## EXERCISE OBJECTIVE
Translate this sentence from the passage on the health care bill into Spanish: "Long-simmering issues over abortion and immigration have also created an intraparty rift that has again threatened to scuttle the bill altogether."

Meanwhile, White House spokesman Robert Gibbs said that the administration has set a March 18 goal to get legislation moving on Capitol Hill.
Later, Pelosi said that most members already know the main tenets of the bill, but that nothing would be official until the CBO weighs in. “They want to see what actually is (in) the product,” she said. “I feel very confident in how we move forward.”
In what has amounted to a procedural muddle, one process for moving forward has taken center stage. The House would need to pass the Senate's bill first, then quickly pass a second bill that would contain a number of House-backed fixes. That second package would likely be done using a budgetary measure known as reconciliation, which allows a bill to pass the Senate on a majority vote.
The so-called “sidecar” bill would contain measures to expand the affordability of coverage to the middle class, drop targeted earmarks that were written into the Senate's bill, close the Medicare “doughnut hole” and alter a tax on high-valued health insurance plans, Pelosi said.
Still, Democratic leaders on both sides of Capitol Hill face a heavy lift in rallying their members to pass a reform package. In the House, where a sizable number of Democrats have said that they do not like the Senate's version, many have expressed uncertainty about their vote.
Long-simmering issues over abortion and immigration have also created an intraparty rift that has again threatened to scuttle the bill altogether.

## SOURCE MATERIAL

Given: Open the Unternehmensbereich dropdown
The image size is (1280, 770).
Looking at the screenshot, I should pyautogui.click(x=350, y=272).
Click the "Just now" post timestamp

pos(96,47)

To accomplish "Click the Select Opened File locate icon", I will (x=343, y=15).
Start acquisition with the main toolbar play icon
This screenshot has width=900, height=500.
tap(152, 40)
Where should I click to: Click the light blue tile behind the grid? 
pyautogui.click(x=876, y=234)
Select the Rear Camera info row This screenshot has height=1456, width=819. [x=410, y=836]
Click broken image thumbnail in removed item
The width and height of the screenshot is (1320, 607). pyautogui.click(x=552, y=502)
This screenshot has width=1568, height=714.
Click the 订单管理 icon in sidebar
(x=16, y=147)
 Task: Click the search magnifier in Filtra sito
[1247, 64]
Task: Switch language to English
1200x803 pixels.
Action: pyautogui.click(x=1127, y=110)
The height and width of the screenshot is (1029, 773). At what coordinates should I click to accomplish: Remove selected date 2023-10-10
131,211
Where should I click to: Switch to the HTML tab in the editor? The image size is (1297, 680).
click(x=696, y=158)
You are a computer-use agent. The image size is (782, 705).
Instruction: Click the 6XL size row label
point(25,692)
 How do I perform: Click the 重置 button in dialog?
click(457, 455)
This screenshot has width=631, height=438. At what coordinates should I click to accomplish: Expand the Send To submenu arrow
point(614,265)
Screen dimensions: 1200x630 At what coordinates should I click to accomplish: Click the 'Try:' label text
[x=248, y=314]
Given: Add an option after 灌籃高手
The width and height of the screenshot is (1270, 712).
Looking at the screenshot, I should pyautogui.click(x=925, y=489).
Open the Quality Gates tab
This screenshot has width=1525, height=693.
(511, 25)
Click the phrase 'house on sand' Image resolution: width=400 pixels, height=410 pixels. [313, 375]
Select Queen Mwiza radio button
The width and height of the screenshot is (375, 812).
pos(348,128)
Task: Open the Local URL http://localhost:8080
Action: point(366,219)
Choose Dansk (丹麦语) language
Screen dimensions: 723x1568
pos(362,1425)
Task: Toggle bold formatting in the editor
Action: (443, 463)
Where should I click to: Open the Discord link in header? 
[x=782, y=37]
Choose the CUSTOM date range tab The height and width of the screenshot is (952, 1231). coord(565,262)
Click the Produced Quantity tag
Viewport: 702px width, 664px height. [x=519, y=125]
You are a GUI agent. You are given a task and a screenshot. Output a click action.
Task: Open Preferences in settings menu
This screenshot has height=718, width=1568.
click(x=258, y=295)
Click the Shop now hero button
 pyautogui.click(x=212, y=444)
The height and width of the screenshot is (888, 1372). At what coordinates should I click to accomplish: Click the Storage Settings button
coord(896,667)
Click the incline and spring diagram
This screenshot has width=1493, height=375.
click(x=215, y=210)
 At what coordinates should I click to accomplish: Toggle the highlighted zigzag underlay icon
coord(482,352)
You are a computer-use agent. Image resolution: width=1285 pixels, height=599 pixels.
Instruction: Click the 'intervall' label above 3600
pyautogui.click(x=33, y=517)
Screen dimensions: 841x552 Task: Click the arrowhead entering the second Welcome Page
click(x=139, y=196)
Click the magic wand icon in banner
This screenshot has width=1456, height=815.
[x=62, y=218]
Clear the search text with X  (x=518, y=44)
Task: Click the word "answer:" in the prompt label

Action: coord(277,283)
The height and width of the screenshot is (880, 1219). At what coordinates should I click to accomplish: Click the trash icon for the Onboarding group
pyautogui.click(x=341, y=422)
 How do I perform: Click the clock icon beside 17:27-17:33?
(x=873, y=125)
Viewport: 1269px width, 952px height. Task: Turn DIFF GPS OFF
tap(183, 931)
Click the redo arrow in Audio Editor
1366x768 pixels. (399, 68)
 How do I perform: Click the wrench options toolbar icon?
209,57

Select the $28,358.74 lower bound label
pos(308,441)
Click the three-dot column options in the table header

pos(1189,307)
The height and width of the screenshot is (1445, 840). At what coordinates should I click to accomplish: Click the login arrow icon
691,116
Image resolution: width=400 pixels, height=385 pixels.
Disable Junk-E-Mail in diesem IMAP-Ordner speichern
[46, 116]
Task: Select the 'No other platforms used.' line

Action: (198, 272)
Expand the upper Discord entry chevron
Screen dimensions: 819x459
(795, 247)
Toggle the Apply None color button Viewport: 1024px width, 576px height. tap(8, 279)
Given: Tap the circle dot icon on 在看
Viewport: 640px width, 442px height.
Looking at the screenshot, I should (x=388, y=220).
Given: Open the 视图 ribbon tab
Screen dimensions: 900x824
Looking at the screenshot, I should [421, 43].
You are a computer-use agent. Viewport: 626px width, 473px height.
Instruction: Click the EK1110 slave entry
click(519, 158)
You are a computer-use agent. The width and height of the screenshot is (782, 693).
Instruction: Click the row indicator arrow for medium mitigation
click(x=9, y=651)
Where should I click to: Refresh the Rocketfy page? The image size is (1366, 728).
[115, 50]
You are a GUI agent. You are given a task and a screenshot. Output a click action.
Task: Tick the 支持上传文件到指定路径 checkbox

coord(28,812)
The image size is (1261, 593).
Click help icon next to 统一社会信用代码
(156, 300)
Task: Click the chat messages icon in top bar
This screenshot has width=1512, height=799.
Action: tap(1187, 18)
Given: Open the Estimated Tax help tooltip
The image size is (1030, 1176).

## TASK SOLUTION
Los problemas latentes desde hace tiempo en torno al aborto y la inmigración también han creado una división interna en el partido que de nuevo ha amenazado con hundir por completo el proyecto de ley.